(Stored data)
..............................
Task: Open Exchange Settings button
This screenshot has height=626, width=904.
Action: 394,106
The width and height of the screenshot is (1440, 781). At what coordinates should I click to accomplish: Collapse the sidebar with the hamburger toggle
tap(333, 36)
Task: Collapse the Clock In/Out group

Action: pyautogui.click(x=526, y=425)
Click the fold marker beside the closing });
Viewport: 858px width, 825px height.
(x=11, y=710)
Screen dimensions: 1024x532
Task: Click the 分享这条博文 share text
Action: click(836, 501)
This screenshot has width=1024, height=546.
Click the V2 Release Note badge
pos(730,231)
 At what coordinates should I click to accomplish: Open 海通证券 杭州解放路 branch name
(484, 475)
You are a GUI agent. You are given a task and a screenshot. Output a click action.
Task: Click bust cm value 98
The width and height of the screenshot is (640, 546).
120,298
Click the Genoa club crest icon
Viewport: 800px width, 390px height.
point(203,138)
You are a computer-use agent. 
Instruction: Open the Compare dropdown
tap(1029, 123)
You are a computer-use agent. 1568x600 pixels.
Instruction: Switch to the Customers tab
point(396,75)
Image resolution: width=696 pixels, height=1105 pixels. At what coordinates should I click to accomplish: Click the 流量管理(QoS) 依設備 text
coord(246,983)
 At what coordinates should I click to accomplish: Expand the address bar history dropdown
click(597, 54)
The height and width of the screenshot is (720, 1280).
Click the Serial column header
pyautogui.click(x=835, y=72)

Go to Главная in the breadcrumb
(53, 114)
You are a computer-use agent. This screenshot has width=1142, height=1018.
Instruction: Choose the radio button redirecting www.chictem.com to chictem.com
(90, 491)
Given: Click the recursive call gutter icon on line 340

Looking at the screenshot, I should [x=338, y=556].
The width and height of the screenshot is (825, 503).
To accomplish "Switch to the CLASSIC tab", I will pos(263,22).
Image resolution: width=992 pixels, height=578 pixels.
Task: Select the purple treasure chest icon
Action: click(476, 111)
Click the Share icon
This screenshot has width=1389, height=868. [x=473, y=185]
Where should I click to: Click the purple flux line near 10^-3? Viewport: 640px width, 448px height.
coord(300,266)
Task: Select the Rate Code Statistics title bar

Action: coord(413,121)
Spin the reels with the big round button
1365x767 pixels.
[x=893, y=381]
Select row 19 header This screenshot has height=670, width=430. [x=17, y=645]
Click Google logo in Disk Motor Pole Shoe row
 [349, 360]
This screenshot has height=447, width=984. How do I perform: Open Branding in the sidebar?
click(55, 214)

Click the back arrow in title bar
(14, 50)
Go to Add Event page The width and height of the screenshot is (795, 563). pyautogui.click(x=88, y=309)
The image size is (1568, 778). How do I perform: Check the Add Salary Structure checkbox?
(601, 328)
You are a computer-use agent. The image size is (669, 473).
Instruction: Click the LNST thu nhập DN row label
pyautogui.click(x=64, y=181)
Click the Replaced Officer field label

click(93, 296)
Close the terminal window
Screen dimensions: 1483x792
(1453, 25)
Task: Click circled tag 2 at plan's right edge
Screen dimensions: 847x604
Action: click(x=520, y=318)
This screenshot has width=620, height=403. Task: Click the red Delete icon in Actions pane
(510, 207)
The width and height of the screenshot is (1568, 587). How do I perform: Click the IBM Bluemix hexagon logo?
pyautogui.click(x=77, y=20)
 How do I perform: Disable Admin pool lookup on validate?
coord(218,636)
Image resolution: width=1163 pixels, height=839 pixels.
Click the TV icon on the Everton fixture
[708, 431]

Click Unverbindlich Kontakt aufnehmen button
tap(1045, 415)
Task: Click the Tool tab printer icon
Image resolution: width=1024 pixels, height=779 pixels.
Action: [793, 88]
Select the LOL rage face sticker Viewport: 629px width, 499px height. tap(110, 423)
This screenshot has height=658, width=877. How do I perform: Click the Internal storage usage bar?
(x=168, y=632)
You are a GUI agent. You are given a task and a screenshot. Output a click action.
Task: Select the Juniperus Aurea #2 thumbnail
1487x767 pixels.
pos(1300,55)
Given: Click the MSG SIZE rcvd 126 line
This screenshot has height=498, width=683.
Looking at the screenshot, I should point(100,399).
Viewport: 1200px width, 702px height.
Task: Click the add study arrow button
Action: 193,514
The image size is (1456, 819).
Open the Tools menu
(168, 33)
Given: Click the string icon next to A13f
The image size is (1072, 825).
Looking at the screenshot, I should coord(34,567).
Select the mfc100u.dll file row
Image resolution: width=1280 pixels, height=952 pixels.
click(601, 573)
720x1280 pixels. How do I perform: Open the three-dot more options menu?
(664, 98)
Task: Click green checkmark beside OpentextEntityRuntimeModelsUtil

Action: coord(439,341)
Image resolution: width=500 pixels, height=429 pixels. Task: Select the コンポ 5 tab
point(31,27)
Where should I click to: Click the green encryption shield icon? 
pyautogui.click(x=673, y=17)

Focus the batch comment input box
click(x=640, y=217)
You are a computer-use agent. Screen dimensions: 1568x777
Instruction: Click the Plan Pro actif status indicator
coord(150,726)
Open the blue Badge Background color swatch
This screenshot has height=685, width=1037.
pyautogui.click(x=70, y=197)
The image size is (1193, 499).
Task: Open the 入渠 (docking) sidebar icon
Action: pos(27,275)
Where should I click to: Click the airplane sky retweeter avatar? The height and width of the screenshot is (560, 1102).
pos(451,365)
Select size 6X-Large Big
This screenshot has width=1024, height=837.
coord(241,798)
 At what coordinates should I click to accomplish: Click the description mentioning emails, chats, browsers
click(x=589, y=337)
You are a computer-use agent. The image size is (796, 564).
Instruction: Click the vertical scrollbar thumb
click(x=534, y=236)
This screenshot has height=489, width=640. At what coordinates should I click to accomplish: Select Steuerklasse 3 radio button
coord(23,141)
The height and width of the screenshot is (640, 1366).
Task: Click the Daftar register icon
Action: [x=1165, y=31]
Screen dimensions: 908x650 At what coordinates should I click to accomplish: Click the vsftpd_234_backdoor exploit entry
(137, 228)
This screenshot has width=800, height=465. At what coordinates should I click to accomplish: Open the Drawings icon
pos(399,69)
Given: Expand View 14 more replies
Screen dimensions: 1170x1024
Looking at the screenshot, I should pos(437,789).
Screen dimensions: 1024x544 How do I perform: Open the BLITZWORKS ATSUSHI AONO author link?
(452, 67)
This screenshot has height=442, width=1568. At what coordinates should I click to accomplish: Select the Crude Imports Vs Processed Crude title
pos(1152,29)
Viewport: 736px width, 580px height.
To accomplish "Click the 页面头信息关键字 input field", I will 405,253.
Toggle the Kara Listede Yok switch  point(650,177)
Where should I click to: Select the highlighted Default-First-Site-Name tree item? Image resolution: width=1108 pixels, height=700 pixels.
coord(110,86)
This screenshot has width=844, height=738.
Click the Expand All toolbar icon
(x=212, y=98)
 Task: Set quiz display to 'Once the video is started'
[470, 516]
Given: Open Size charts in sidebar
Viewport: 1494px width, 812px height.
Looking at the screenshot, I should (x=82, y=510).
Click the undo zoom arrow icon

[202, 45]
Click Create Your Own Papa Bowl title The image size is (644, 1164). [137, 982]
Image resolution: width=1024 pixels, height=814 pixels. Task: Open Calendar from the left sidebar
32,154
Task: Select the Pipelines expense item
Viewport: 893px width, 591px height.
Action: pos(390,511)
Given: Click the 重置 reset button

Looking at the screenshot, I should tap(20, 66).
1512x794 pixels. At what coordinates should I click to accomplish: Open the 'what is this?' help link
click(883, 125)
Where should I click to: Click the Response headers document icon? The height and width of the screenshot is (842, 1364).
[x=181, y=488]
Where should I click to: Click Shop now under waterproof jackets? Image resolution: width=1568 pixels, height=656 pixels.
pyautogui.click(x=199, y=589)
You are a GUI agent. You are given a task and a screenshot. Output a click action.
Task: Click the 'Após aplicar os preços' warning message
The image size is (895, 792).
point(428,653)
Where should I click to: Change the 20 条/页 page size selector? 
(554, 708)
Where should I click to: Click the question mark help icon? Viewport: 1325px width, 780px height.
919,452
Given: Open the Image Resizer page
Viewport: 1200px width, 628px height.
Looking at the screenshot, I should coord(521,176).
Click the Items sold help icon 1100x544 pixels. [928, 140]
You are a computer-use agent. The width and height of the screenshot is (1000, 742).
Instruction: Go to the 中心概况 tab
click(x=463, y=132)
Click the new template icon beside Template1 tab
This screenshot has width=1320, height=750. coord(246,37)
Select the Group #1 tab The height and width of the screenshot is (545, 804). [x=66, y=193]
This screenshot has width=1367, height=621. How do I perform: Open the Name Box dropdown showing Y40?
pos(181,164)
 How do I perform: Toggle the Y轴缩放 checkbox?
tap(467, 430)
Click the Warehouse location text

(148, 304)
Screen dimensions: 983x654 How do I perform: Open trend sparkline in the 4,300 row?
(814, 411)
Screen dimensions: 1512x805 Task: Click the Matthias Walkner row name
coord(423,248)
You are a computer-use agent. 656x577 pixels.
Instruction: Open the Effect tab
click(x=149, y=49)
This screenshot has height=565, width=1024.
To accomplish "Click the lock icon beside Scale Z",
..............................
What is needed: Your task is to collect every line above that contains the word "computer".

Solution for this problem:
You are a computer-use agent. 
You are a computer-use agent. 1568x600 pixels.
You are a computer-use agent. This screenshot has width=1142, height=1018.
You are a computer-use agent. The image size is (669, 473).
You are a computer-use agent. Screen dimensions: 1568x777
You are a computer-use agent. The image size is (796, 564).
You are a computer-use agent. The width and height of the screenshot is (1000, 742).
You are a computer-use agent. 656x577 pixels.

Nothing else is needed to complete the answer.